Deploying Machine Learning on Microcontrollers: How TinyML Enables Sound, Image, and Motion Classification

Updated on Feb 6th, 2024

TinyML, short for Tiny Machine Learning, refers to the deployment of machine learning algorithms on microcontrollers, which are small, low-power computing devices that are often used in embedded systems and Internet of Things (IoT) devices.
The goal of TinyML is to bring the power of machine learning to these small devices, enabling them to perform tasks that were previously not possible or practical. By running machine learning models on microcontrollers, TinyML makes it possible to perform tasks like voice recognition, gesture recognition, and predictive maintenance on devices that have limited computational resources, such as low memory, low power, and limited processing capabilities.
There are a number of challenges associated with implementing machine learning on microcontrollers, including limited memory and processing power, as well as the need to optimize algorithms for resource-constrained environments. However, advances in hardware and software are making it increasingly possible to implement machine learning on microcontrollers, and we are seeing a growing number of applications for TinyML in areas like healthcare, agriculture, and smart homes.
This blog post will delve into the diverse applications of TinyML in three key areas: voice recognition, gesture/motion recognition, and image classification.

TinyML in Sound Recognition

TinyML has a wide range of applications in sound recognition, which is the process of identifying and classifying sounds. Keyword spotting is the process of recognizing specific words or phrases in audio recordings. This is a common application of TinyML in sound recognition, as it enables devices like smart speakers or voice assistants to respond to specific commands. For example, a smart speaker equipped with TinyML algorithms could recognize the phrase “play music” and respond by playing a song. 

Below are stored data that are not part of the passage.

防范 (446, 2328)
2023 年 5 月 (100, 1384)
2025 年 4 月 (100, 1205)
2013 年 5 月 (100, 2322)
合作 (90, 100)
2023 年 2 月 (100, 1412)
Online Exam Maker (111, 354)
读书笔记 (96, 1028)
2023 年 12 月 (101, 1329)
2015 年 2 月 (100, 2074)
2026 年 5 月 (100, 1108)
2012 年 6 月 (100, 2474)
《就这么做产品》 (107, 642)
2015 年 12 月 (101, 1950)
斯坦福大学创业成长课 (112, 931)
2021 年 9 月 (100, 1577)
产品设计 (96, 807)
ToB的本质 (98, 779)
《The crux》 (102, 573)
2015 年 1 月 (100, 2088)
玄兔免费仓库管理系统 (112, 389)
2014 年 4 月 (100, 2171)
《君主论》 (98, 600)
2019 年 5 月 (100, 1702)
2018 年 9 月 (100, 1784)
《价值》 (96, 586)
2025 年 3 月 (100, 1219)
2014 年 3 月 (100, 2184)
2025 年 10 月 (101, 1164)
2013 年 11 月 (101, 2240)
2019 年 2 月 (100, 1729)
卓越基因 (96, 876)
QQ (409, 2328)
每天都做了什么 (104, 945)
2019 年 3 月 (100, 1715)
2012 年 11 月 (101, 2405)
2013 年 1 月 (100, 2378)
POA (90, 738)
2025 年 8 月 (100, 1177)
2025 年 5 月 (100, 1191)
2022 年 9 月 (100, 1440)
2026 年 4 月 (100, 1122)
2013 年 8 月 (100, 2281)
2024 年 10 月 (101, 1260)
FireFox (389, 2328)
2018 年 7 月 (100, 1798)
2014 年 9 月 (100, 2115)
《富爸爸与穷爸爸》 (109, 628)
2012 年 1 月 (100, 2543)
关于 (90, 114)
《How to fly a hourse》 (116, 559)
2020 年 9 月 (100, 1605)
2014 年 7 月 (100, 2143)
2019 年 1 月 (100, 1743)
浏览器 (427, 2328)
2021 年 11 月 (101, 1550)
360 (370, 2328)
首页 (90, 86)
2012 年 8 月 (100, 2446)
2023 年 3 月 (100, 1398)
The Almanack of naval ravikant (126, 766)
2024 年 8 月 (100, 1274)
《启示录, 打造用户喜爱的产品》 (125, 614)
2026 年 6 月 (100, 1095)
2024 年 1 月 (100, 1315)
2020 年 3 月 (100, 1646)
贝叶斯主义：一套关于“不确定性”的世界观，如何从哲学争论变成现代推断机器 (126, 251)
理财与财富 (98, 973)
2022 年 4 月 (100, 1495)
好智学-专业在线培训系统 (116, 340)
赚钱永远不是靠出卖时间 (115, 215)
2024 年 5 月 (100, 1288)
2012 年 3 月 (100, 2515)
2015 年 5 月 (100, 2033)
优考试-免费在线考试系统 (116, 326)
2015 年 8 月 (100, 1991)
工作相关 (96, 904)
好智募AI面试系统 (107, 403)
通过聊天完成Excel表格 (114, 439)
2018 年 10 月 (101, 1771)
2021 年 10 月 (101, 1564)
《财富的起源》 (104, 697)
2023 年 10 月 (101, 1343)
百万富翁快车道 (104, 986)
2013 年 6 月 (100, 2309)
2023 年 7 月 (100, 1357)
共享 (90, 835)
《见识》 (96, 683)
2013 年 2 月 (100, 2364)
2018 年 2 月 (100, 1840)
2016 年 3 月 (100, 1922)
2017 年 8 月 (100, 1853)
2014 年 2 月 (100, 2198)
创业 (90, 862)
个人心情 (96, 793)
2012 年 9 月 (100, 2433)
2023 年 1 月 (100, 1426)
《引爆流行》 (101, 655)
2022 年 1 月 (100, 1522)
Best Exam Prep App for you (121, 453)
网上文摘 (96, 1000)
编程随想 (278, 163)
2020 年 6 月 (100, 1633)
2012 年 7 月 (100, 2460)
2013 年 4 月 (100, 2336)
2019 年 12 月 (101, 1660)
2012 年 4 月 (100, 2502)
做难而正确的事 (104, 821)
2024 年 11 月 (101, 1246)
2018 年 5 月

The advantages of keyword spotting are numerous.  First, it enables hands-free control of devices, which is particularly useful in settings where manual control is difficult or impossible, such as when driving or cooking.  Second, it can improve accessibility for people with disabilities, allowing them to interact with devices using only their voice.  Third, it can improve the overall user experience by making devices easier and more intuitive to use.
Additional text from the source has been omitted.